In der Raummitte und hinter dem Altar wurden massive neue Deckensäulen aus Eichenholz aufgestellt, die Saaldecke erneuert und eine neue barocke Kanzel mit Pfarrstand errichtet. Die West-Empore stockte man auf mit einer Hochempore. Alle Brüstungen der Emporen wurden erneuert, die Fachwerke mit Vierkantstäben ausgefüllt und oben auf den Brüstungsbalken Platznummern eingeschnitzt (heute noch sichtbar). Auch die Sitzbänke der Frauen unterhalb der Emporen erhielten Platznummern; sie hatten, wie alle Bänke in der Kirche, keine Rückenlehnen (vermutlich wollte man dem Kirchenschlaf damit begegnen).

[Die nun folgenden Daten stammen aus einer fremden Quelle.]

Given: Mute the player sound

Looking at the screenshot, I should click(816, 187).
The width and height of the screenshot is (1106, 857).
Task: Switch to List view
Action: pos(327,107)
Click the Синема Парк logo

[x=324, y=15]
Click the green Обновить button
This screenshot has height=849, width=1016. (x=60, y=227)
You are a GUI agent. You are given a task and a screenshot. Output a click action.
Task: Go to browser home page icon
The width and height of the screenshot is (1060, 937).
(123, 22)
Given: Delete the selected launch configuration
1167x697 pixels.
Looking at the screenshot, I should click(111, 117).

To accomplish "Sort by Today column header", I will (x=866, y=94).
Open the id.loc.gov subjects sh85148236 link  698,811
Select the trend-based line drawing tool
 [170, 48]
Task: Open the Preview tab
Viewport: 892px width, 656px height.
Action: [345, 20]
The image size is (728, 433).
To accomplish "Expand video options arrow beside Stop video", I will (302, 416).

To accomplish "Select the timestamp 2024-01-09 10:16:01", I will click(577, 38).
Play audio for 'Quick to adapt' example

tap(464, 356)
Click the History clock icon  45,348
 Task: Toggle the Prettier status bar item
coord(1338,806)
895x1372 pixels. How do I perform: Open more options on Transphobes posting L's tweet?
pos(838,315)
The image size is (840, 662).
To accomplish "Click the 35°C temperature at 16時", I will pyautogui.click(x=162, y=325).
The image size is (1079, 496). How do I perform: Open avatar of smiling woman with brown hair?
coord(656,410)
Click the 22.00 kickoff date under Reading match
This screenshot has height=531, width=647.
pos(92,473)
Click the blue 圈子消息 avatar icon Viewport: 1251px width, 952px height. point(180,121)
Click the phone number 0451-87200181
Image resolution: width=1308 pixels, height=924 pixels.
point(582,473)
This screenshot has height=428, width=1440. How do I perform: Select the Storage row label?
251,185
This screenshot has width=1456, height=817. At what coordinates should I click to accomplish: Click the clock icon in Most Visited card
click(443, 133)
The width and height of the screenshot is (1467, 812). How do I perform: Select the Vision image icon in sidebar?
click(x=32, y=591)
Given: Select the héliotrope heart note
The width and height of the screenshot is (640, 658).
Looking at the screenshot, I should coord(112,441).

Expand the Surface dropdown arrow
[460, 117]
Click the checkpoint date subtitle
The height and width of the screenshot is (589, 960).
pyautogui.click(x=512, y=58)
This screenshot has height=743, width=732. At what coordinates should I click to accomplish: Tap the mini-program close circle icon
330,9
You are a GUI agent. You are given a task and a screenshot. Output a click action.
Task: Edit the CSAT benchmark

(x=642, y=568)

Chor abgebrochen und versoffen

Der baufällige Chor wurde in diesem Zusammenhasng abgebrochen, das Chor-Grundstück an den Nachbarn (Gastwirt) verkauft und der Erlös von den Gemeindevätern dort „versoffen“, wie im Kirchenbuch vermerkt. Den Altar verschob man aus dem abgebrochenen Chor auf der gleichen Achse, daher etwas außermittig, in den Innenraum. Der Durchgang zum Chor und die südliche Pforte wurden vermauert, das kleine Westfenster vergrößert.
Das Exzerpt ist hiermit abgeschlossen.